• SELECTED TEXT:
>>

Ruining Masterpieces to Hurt Feelings

What if we intentionally rebuilt Notre Dame not to restore its beauty, nor even to improve its beauty, but to destroy its beauty because it will really upset conservatives because they love old things? We'll call them the 'alt-right' to make it OK.


raven said...

I agree with him. Yes, that's the ticket- make our spaces modern. How about we fill his house with homeless drug addicts, used needles, and a pile of shit? Would that be "modern" enough for him? cutting edge enough?

The idea that something, anything, is worth doing ,if it distresses someone, even if it holds no reward other than another's anguish, is well on the far side of reprehensible, tending toward psychopathy. What a vicious little weasel.

Texan99 said...

Things are not always what they seem, and some of my enemies are not only inconsistent but legitimate objects of harsh criticism. We need to create a work of public art. It logically follows that the theme of the art should be "take that, you slime."

In a broader sense, things aren't quite the way I'd like in all sorts of areas of public and private life, ergo my message 24/7 in all communications is hatred. Andres Serrano is a good model for this.

Another way to look at it is the ritual of excoriation of bourgeois art, a/k/a iconoclasm. If you value it, you're off-base, because it's not my priority. We have to make you publicly renounce it, or stand by while we burn it alive. Whatever it is you have to renounce this week is not enough. Next week, when we learn we still don't have your undivided loyalty, we'll destroy your second-best. When all of you are gone, we'll turn to the most vulnerable outer circle of our own group, until only we pure few are left. Until only I am left. Prince of Darkness.

Welcome to diverse inclusiveness.

Assistant Village Idiot said...

He calls out his historian card, but it doesn't hold. I don't believe that the alt-right, or any right, holds that there was an original state of things we should return to. I think that is simply untrue on his part. That people have myths about the past is certainly true. So what? So does he. The idea that Medieval Europe was a crossroads of cultures and was not all-white...did they say at the time they were all-white and that was important to them? Nearly all of them happened to be white, the Moors being an exception. If he is defining the growing awareness of the people of the New World or dim knowledge that people in China looked somehow different, that would be entirely after 1500. "Middle" Ages? He is choosing his years conveniently, expanding and contracting.

His view is that what was cool was that there were more cultures in the awareness of the wealthiest and most educated people, and that's what he wants to celebrate. It's a very 21st C idea. I don't see why the 21st C should be privileged over all others.

ymarsakar said...

Humans acting like humans, full of dark energies and despair... why am I not surprised.

Humanity has much to learn from this Wheel and Earth.

<<

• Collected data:
>>

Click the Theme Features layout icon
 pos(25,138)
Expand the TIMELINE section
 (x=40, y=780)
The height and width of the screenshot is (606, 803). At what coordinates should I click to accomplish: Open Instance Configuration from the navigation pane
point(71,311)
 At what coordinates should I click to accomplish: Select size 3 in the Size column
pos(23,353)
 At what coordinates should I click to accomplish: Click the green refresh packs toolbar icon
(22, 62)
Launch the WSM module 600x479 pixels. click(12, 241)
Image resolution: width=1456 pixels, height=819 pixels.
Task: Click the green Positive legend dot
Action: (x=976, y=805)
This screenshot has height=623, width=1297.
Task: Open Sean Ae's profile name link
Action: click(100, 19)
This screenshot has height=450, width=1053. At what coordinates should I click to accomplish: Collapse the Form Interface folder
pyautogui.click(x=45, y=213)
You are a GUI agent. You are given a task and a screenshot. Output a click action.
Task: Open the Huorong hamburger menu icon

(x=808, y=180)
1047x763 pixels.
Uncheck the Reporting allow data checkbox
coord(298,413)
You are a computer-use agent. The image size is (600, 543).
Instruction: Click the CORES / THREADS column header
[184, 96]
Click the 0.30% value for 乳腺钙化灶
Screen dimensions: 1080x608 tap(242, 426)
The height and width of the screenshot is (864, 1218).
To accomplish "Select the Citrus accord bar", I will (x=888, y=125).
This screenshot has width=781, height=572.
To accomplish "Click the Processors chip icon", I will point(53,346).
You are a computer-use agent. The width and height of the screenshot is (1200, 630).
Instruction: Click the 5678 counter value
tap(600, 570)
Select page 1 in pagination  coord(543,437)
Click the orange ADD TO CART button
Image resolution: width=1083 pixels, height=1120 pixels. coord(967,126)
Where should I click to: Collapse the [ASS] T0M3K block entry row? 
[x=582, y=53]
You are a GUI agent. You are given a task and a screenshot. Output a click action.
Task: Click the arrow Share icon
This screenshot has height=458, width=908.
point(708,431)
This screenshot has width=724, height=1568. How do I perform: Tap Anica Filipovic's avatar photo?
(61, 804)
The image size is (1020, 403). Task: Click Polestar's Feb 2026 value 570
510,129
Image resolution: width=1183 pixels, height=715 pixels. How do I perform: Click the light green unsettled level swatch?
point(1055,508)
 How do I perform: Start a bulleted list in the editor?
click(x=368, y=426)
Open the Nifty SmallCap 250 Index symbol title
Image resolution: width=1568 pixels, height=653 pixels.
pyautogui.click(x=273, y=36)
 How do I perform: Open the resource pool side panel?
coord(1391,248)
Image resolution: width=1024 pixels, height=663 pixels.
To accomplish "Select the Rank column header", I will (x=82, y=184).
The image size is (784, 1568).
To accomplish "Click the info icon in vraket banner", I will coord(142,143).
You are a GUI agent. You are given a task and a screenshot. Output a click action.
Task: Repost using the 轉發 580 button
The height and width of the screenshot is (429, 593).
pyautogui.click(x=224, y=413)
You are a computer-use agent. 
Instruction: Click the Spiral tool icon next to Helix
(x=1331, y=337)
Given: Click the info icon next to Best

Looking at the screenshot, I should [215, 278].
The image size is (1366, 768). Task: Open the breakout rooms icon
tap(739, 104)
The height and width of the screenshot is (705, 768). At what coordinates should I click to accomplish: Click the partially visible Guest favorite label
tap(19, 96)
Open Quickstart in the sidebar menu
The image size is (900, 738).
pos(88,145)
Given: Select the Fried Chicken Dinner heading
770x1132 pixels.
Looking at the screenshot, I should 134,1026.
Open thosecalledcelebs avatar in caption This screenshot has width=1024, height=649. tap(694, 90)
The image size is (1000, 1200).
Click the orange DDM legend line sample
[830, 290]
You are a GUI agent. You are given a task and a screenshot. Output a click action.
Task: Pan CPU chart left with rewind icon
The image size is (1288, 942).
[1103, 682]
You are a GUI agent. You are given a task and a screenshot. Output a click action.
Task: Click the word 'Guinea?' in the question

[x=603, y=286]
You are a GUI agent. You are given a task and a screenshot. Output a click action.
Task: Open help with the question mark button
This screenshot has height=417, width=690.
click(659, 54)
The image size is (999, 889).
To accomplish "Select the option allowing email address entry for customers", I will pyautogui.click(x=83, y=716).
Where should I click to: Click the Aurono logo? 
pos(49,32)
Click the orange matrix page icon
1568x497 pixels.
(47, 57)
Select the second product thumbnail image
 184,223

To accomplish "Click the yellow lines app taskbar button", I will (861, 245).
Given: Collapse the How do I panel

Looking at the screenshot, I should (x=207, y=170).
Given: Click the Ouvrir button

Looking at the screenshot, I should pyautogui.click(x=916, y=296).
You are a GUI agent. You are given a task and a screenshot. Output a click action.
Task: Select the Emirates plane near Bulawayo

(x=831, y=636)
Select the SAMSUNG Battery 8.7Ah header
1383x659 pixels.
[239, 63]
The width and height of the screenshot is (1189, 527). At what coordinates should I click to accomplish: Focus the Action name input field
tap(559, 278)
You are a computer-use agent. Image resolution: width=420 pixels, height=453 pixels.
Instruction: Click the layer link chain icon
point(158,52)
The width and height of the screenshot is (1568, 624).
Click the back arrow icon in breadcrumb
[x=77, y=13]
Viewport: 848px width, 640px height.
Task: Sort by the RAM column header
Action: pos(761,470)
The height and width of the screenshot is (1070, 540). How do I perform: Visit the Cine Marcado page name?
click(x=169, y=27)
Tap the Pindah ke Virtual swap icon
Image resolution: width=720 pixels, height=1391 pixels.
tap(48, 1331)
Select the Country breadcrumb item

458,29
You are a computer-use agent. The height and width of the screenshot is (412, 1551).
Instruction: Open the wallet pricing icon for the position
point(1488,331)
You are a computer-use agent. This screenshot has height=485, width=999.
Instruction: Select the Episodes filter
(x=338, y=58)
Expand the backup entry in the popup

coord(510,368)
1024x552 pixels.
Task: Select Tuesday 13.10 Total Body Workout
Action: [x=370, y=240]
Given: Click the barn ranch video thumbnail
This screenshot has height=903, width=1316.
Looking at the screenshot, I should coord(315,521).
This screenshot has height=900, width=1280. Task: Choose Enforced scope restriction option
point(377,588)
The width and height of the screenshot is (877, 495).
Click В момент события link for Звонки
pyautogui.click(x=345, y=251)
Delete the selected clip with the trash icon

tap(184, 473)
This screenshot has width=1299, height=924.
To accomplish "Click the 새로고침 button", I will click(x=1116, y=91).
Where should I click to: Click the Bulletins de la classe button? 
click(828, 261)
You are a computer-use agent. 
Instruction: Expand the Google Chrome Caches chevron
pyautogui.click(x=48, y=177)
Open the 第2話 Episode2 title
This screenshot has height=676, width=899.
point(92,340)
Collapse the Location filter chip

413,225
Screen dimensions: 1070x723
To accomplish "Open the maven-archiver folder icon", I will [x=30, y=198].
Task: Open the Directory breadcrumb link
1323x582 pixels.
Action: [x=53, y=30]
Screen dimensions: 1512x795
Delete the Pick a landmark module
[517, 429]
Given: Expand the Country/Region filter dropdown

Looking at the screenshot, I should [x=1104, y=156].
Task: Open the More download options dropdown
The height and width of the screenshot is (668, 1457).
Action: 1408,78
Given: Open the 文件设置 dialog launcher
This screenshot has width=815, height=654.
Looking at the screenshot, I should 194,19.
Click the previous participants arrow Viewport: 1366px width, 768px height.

<<

• WORK TO DO:
**A)** List every line of the records that contains the word "dimensions".
**B)** Write what comes next in the comment thread about rebuilding Notre Dame to upset conservatives, picking up after its last line.

• RESPONSES FOR EACH TASK:
**A)**
Screen dimensions: 1080x608 tap(242, 426)
Screen dimensions: 1070x723
Screen dimensions: 1512x795

**B)**
Christopher B said...

I don't believe that the alt-right, or any right, holds that there was an original state of things we should return to.

I was listening to an interview with VDH on his book The Case for Trump, and he said something much like this in regards to Trump. It's a fundamental misinterpretation of the Make America Great Again slogan to see it as a call to return to a Golden Age past but it's the one most Trump opponents make because their teleology of America is that it was birthed with Original Sin (of slavery/capitalism/etc) and therefore must make penance until such time as it is perfected by adopting leftist policies. MAGA is a call to recognize that America was founded with exceptional ideals, and our greatness is found in our continuing struggle to achieve those ideals, not at some point in the glorious past or some hazy future date when we're safe for socialist democracy and the Green New Deal.

douglas said...

As an architect, it's curious to me how they keep pointing at the Spire by Violett Le Duc as an incongruent addition representative of the that comtemporary era. It clearly was not - Violett Le Duc was, as he mentions in the article, a Gothic revivalist. He was the very thing in that era that the writer is arguing against in this era.

He also quotes someone as saying "Nothing makes it from the Middle Ages to the Twenty First Century without being transformed along the way". Perhaps words aren't as fixed to meaning to them as to me, but I would defy them to explain to me what had been "transformed" from the original Notre Dame de Paris from the date of it's completion to a few weeks ago. Violett Le Ducs spire did not transform it, it amended it in a complementary style and with appropriate detailing and only by remaking that which had already been. Putting a 'Louvre like roof' on it is not at all in line with that idea.

These people are transparent in their ignorance, but do not see it.

Assistant Village Idiot said...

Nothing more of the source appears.